Despite the Ukraine war, shipping traffic in the Bosphorus continues almost unhindered. The European Union has imposed an embargo on Russian imports. Nevertheless, freighters flying flags of convenience sail daily to the Russian ports in the Black Sea.

There are only two days of sailing between Istanbul and Odessa. But there is no sign of the war on the Bosporus. Freighters and tankers cross the straits on their way to and from Russian and Ukrainian ports – despite Western sanctions.
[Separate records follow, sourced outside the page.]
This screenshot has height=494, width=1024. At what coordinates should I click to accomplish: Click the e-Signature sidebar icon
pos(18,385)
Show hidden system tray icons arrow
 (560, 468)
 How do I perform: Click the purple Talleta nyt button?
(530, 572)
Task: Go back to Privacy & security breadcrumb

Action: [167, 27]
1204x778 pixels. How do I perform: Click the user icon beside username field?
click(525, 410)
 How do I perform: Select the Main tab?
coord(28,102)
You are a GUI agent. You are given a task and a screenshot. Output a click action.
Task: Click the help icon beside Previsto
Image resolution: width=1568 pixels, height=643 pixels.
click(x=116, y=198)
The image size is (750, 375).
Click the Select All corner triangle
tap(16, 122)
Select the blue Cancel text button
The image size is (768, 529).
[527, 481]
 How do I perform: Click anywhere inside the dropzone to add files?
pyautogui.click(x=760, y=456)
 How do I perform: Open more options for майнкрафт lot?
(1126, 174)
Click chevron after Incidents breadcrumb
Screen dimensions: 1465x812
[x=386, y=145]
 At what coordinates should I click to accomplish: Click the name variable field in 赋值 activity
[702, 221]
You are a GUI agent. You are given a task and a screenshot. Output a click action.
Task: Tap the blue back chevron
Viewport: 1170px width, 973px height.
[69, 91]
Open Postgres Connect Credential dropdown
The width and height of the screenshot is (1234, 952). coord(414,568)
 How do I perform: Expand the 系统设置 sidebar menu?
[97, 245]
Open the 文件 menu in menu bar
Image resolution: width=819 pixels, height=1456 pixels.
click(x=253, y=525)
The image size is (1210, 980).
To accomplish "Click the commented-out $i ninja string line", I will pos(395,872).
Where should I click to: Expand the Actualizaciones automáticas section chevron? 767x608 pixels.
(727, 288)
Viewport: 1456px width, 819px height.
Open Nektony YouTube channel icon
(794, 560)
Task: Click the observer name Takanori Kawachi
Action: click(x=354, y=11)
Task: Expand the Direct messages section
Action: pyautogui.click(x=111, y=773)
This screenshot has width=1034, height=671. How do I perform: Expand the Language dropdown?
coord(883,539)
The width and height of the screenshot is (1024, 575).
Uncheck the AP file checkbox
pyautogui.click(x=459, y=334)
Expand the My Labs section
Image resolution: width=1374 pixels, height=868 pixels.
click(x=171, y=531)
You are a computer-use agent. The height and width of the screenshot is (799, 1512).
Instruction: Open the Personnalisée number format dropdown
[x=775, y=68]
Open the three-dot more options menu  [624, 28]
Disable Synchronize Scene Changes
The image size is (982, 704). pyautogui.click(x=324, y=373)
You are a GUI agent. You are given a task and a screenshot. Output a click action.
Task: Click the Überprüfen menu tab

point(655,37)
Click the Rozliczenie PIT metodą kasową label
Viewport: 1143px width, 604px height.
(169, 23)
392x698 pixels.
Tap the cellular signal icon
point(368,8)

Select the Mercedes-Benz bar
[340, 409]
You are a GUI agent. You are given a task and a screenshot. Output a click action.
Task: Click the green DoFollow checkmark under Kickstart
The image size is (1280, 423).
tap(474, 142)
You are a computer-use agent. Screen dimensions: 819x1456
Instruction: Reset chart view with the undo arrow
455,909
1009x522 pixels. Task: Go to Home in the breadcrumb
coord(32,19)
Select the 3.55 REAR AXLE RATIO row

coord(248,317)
Trade is in full swing in the strait between Asia and Europe. Around 40,000 ships sail here every year. The war did not change this number, say experts. The largest ships of the international companies have merely been replaced by smaller ones.

From his terrace overlooking the Bosphorus, Yörük Isik has been observing shipping traffic for a decade. Using a network of supporters, tracking apps and satellite imagery, he analyzes routes and cargo. “We track the ships from loading to arrival,” says Isik.

One of his findings: Freighters flying different flags even load wheat in Ukrainian ports blocked or controlled by Russia, such as Odessa, Chornomorsk or Mariupol. The grain is then shipped through the Bosphorus to the Mediterranean Sea to Syria, where Russia maintains a naval base – and from there to Lebanon and Egypt, says Isik.

“Russia shamelessly steals Ukrainian grain”

“Russia is shamelessly stealing Ukrainian grain,” denounced the Ukrainian ambassador in Ankara, Vasyl Bodnar. “We registered ten transits in May alone,” he says, assuming that many more such exports went undetected.

During his visit to Turkey on Wednesday, Russian Foreign Minister Sergei Lavrov spoke about the establishment of sea corridors and security guarantees to enable the export of grain, which is urgently needed in many countries, from the ports in Ukraine.

Treaty of Montreux secures Turkey’s control of the Bosphorus

Turkey has not yet joined Western sanctions against Moscow over the Ukraine war. At the end of February, it banned the passage of military ships through the Bosphorus and the Dardanelles, thereby implementing the Treaty of Montreux. This 1936 agreement grants Turkey sovereignty over the Bosphorus, the Sea of ​​Marmara and the Dardanelles. But Ankara does not have the right to intercept or search merchant ships, argues a Turkish diplomat who wishes to remain anonymous.

Elizabete Aunina, Turkey expert at the University of Amsterdam, sees room for maneuver for Ankara: “If we look at the vague words of the contract, it leaves a lot of room for interpretation,” she says. “The treaty did not provide for merchant ships to be able to transport stolen goods.” In order not to be drawn deeper into the conflict, however, Ankara is sticking to the simplest interpretation of the agreement, Aunina analyses.

The European Union has imposed an embargo on Russian imports. Nevertheless, tankers under the Greek or Maltese flag sail through the Bosphorus to the Russian ports in the Black Sea.

Observer Isik also spotted old Turkish ships that “have never been seen in this area before” suddenly appeared in Novorossiysk, Russia, flying a flag of convenience – “probably on behalf of the Russian government.” “What is happening here is unacceptable,” says Isik.

Without openly admitting it, the European Commission has also discovered the loopholes in the current sanctions regulations, according to Brussels. According to this, a new package of sanctions should regulate the withdrawal of insurance from European ship operators if their freighters are caught red-handed.